# Texto fornecido
════════════════════

Vai-se exausto de forças, carregado do pó da viagem, pesado de lama, de lágrimas e de sangue. Quanto trabalho para atravessar a vida! Em nenhum ponto se sabe como a alma pôde arrastar-se até lá. À espera do abraço da morte irmã, a dor chama e martela. O leitor não sabe quanto sofrimento humano condiciona certos triunfos do espírito. Estou freqüentemente muito cansado. Sinto-me culpado e abatido... Esta minha pobre irmã carne chora abafada, já sem coragem para protestar. Pobrezinha! Ela sabe, porém, que o seu sacrifício era necessário a estas afirmativas de uma vida mais alta. Ofereceu-se e recua hoje, humanamente doente, sem um lamento. Pobre irmã, obrigado por teu pequeno heroísmo. Ela o compreendeu. Ensinei-lhe, dia a dia, que ela não podia ser um fim, mas apenas um meio. E ela disse ao meu espírito: “Vive tu, então, que vales mais”. Há tempos, pedi ao meu corpo que se oferecesse em holocausto e ele me respondeu: Toma-me. E agora, ele é tão distinto e afastado de mim, que o considero como uma outra criatura que amo, porque à sua imolação devo a verdadeira vida. É justo que o menor se sacrifique ao maior. A minha piedade deixa-o morrer tranquilamente.
A dor bate, martela, consome e reedifica. É um martelar rítmico, lacerante, que fere e desperta as profundezas. Esse martelar arranca de minha alma gritos que são a sua voz, uma voz que conta, com lógica e calma, uma história trágica e estupenda, profunda e sublime — a história de uma alma que conquista o infinito.
É para lançar estes gritos, que são minhas obras, que enfrento e empenho minha vida; é para viver, viver e narrar este fenômeno supremo que suporto, sem auxílio nem piedade, a minha imensa dor interior, diante da qual estou sozinho e não posso estar senão sozinho. Com a agonia do humano se resgata o triunfo no divino.

════════════════════

Dados sobre localização de alvos visíveis:
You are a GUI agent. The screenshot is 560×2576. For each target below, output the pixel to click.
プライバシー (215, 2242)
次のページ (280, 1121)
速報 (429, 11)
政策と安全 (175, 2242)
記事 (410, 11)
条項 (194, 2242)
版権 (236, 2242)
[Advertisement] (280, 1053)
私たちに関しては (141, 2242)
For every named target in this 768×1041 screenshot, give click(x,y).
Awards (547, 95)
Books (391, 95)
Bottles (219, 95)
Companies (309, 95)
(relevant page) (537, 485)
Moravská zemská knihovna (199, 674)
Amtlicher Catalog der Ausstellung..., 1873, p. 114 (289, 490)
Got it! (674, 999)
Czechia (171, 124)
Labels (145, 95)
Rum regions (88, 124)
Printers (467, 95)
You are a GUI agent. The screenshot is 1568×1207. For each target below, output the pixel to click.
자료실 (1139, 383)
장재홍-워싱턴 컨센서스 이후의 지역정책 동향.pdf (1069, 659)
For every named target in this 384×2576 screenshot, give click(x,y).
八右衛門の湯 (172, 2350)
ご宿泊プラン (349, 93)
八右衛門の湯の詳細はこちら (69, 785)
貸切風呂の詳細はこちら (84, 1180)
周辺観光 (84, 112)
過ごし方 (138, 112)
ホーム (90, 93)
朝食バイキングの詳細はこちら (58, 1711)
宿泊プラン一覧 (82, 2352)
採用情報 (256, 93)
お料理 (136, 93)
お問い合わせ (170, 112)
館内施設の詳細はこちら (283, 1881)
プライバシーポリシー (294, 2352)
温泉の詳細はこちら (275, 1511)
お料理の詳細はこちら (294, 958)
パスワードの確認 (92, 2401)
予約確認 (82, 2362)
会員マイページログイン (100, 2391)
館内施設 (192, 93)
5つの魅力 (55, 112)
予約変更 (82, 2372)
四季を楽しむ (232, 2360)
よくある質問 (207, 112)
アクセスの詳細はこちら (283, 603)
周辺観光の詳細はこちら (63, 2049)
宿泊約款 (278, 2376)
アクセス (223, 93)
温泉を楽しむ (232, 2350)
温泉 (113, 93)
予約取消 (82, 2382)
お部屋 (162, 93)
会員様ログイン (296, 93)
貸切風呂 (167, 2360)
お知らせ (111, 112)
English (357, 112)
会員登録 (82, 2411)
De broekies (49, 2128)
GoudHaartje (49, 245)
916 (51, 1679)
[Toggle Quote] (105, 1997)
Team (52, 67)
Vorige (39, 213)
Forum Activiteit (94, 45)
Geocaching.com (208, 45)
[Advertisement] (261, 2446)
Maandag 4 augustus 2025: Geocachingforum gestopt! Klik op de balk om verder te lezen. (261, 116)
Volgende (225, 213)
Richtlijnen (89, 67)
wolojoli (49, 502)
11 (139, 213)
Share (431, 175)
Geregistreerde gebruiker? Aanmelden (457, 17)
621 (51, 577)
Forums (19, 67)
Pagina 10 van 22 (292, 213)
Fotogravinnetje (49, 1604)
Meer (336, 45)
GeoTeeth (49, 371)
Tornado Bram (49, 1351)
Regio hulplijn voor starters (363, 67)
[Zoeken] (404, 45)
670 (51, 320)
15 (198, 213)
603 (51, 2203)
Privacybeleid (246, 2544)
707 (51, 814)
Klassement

════════════════════

# Tarefa proposta 1
Responda com base no texto sobre a dor:
(a) Que resposta o corpo deu quando lhe foi pedido que se oferecesse em holocausto?
(b) Que quatro verbos a frase de abertura do segundo parágrafo atribui à dor?
(c) No último parágrafo, como são chamados os gritos que se quer lançar?
# Tarefa proposta 2
Dê seguimento ao texto sobre a dor e o triunfo do espírito, começando logo após a última frase.

# Resposta final 1
(a) Respondeu: "Toma-me".
(b) Bate, martela, consome e reedifica.
(c) São chamados de "minhas obras".

# Resposta final 2
Contei às pedras a minha dor. Contei-a às ondas humildes, às árvores amigas, ao céu e ao vento. Minhas lágrimas ardentes caíram sobre as pedras e elas não se partiram. O homem olhou-me rindo e as criaturas irmãs recolheram-se pensativas, em silêncio. A onda humilde e casta vai ainda, murmurando, levar meu pranto de crista em crista, sem compreender. É preciso ter gritado ao mundo, sem resposta, uma grande paixão incompreendida; é preciso arrastar-se, sangrando, sobre espinhos; é preciso ter atravessado o deserto de todas as solidões e de todos os abandonos; é preciso ter perfurado, com a cabeça, as duras portas do céu para abri-las e, com o último alento, ter atirado para dentro a alma encolhida, para que o infinito se entregue e a visão de Deus apareça em seu deslumbrante esplendor.
Chegam, então, do céu, ao qual o espírito se prende como última salvação, as provas maiores. Parece que as forças da vida percebem possibilidade de uma fuga e nos agarram para impedi-la. Parece desencadear-se, no dinamismo cósmico, uma rebelião contra a nascente exceção, que viola a regra geral, e começa o assalto. Só quem o experimentou pode imaginar que coisa é esta insurreição de forças que exigem o nivelamento na mediocridade.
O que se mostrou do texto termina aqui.